Great NBER working paper this week on the long-run and next generation returns to early life conditions. Specifically, Eric Gould and co-authors look at consequences driven by the airlift of Yemenite immigrants into Israel. In their own words:
This paper estimates the effect of the childhood environment on a large array of social and economic outcomes lasting almost 60 years, for both the affected cohorts and for their children. To do this, we exploit a natural experiment provided by the 1949 Magic Carpet operation, where over 50,000 Yemenite immigrants were airlifted to Israel. The Yemenites, who lacked any formal schooling or knowledge of a western-style culture or bureaucracy, believed that they were being "redeemed," and put their trust in the Israeli authorities to make decisions about where they should go and what they should do. As a result, they were scattered across the country in essentially a random fashion, and as we show, the environmental conditions faced by immigrant children were not correlated with other factors that affected the long-term outcomes of individuals. We construct three summary measures of the childhood environment: 1) whether the home had running water, sanitation and electricity; 2) whether the locality of residence was in an urban environment with a good economic infrastructure; and 3) whether the locality of residence was a Yemenite enclave. We find that children who were placed in a good environment (a home with good sanitary conditions, in a city, and outside of an ethnic enclave) were more likely to achieve positive long-term outcomes. They were more likely to obtain higher education, marry at an older age, have fewer children, work at age 55, be more assimilated into Israeli society, be less religious, and have more worldly tastes in music and food. These effects are much more pronounced for women than for men. We find weaker and somewhat mixed effects on health outcomes, and no effect on political views. We do find an effect on the next generation – children who lived in a better environment grew up to have children who achieved higher educational attainment.
I find this paper noteworthy for several reasons:
(1) The authors have a credible and interesting source of variation, and the actual early life exposures they look at have immediate policy implications
(2) The authors explore a wide variety of different outcomes, including behavioral aspects. In my dissertation, I argued that long-run returns need to be taken into account when making resource allocation decisions. However, this is difficult if only a subset of long-run returns are known. This paper really hits this gap.
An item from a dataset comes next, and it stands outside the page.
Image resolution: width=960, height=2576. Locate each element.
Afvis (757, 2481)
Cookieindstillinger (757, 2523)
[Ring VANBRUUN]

(3) Finally, and more self-serving, the long-run effects of sanitation and clean water jive well with my thesis paper on the National Clean Water Program in Mexico (see the next post).
4 comments:
This is my favorite type of paper - very clever identification strategy, interesting and real world topic, and only 1 equation!
Yup.
My only worry is the issue of multiple comparisons: they look at A LOT of different outcomes. While a large enough percentage of these are significant and in the expected direction (reducing the possibility that they are due to chance), they should still have accounted for the fact that each regression is not unrelated.
Yes, but if they don't do all of the outcomes, then maybe other researchers would write separate papers about each of them, in which case you have to think deeply about the notion of multiple testing.
Really excellent case study to seize upon. And y'all have already discussed my only concern.